Subject: Re: The great gets() debate from back in March ...
To: Greg Earle <earle@isolar.Tujunga.CA.US>
From: J.T. Conklin <>
List: current-users
Date: 10/06/1994 08:39:22
> I just ran across my first program that I've compiled in a while which uses
> gets(). 

> When I provided the author a tiny "#ifdef __NetBSD__" patch to use fgetln()
> on stdin instead, he responded:
> ------- Begin Included Message
> I thought fgets() was POSIX.  If it's POSIX, I will continue to use fgets().
> However, I will include your NetBSD hint in the README.  Thanks.
> ------- End of Included Message
> (Notice how he says "fgets()" but the program uses "gets()".

> What was the final verdict on this?  Should I tell him "OK, POSIX uses fgets()
> so change your code to `fgets(answer, size, stdin)' instead", or should I
> claim righteous indignance to his ignoring the Horrific Security Hole that is
> "gets()"?  Or should I just not care?  :-)

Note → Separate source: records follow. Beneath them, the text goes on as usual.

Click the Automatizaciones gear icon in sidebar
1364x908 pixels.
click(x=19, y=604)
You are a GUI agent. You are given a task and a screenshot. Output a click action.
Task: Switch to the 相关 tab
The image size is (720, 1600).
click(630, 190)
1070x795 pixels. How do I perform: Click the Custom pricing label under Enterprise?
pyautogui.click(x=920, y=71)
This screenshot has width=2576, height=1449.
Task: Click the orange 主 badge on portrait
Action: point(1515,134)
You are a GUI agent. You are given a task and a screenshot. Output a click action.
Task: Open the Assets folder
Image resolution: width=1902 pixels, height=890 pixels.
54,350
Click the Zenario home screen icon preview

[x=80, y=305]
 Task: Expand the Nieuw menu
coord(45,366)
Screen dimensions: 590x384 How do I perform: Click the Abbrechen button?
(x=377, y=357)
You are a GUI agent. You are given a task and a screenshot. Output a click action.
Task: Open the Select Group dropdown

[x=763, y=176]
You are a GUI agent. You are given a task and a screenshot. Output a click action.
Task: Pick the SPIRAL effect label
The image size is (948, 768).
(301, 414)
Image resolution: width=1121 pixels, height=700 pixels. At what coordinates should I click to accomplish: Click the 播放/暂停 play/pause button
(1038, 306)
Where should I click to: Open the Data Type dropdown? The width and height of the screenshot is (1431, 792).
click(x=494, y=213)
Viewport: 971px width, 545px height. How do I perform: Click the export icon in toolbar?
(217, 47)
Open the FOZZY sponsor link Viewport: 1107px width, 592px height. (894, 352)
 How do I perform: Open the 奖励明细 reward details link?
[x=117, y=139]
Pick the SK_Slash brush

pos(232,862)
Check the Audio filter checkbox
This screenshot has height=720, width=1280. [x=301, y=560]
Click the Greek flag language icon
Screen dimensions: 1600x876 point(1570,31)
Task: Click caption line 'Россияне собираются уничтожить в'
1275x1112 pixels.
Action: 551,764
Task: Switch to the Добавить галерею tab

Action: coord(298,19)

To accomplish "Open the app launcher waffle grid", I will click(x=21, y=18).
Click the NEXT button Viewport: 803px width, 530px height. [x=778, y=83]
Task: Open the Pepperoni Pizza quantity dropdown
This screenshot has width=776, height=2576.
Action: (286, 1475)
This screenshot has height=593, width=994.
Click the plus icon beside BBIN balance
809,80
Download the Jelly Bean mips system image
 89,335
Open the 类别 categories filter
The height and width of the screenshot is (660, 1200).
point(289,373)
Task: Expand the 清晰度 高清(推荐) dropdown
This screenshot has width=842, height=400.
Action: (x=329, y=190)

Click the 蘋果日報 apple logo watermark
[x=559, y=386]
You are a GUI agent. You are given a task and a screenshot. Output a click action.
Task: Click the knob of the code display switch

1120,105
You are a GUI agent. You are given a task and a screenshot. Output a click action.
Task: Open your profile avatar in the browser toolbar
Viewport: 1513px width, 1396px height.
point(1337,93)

Remember that most of the gets() debate was over NetBSD's non-ANSI 
behavior of printing a warning message the first time it was invoked.  
This has been changed so that a link-time warning is issued instead.

I would agree with the software author about puting an OS specific code 
in an application.  Perhaps he doesn't realize that he's using gets()
instead of fgets()?

Since the buffer he uses is only two characters, you could probably find 
a legitimate bug report that would convince him to change to fgets().  
What happens when you answer the prompt with:

	Yes.  Please.  I really, really want you to do it.  

That would probably overwrite something important :-).